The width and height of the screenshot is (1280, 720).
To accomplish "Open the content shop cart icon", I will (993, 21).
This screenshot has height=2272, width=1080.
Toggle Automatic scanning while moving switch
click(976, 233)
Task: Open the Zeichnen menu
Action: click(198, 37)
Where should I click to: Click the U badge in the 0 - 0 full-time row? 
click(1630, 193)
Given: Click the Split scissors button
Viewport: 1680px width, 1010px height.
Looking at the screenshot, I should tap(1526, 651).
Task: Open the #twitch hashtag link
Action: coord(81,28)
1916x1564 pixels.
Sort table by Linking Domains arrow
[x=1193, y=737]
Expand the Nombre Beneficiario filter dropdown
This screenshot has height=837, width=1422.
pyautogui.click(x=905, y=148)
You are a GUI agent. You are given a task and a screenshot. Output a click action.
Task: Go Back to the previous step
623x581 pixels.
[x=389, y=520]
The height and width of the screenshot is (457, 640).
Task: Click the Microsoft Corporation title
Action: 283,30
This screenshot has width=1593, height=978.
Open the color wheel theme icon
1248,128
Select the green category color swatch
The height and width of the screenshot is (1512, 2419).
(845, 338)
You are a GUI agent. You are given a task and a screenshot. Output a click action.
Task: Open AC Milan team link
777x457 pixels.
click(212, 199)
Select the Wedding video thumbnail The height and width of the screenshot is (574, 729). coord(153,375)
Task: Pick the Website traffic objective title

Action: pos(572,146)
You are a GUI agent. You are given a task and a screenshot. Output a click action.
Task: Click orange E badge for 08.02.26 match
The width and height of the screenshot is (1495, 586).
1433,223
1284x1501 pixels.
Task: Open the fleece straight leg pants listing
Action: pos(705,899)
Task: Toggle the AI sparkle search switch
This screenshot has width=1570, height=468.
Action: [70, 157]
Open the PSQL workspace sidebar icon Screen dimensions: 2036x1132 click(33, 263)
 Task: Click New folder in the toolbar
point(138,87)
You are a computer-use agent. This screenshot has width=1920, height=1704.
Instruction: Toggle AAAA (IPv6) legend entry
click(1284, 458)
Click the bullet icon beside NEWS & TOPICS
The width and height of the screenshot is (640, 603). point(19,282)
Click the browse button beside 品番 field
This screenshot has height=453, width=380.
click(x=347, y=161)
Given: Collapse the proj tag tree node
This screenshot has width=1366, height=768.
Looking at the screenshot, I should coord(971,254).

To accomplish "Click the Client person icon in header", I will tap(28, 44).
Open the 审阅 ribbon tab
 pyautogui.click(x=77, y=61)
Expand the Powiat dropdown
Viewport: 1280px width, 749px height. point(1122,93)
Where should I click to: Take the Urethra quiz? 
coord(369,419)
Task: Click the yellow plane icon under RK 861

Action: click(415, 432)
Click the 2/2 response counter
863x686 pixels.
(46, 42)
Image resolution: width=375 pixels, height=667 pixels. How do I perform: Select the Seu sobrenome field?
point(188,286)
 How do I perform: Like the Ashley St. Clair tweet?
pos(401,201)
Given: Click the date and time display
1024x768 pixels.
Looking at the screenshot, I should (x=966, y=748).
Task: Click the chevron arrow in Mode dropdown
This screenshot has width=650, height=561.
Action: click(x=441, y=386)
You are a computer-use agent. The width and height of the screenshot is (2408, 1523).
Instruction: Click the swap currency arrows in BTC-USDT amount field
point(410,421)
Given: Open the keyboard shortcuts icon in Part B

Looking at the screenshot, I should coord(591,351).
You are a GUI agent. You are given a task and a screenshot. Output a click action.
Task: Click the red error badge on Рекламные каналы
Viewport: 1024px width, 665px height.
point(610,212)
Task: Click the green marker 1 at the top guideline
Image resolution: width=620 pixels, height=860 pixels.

○ ○ ○ ○

» **Exercise**
Rewrite the lines starting at the one containing "Task: Click New folder in the toolbar" and ending at the one containing "Looking at the screenshot, I should coord(971,254).", with "Collapse" changed to "Expand" and nothing else altered.

» **Problem solution**
 Task: Click New folder in the toolbar
point(138,87)
You are a computer-use agent. This screenshot has width=1920, height=1704.
Instruction: Toggle AAAA (IPv6) legend entry
click(1284, 458)
Click the bullet icon beside NEWS & TOPICS
The width and height of the screenshot is (640, 603). point(19,282)
Click the browse button beside 品番 field
This screenshot has height=453, width=380.
click(x=347, y=161)
Given: Expand the proj tag tree node
This screenshot has width=1366, height=768.
Looking at the screenshot, I should coord(971,254).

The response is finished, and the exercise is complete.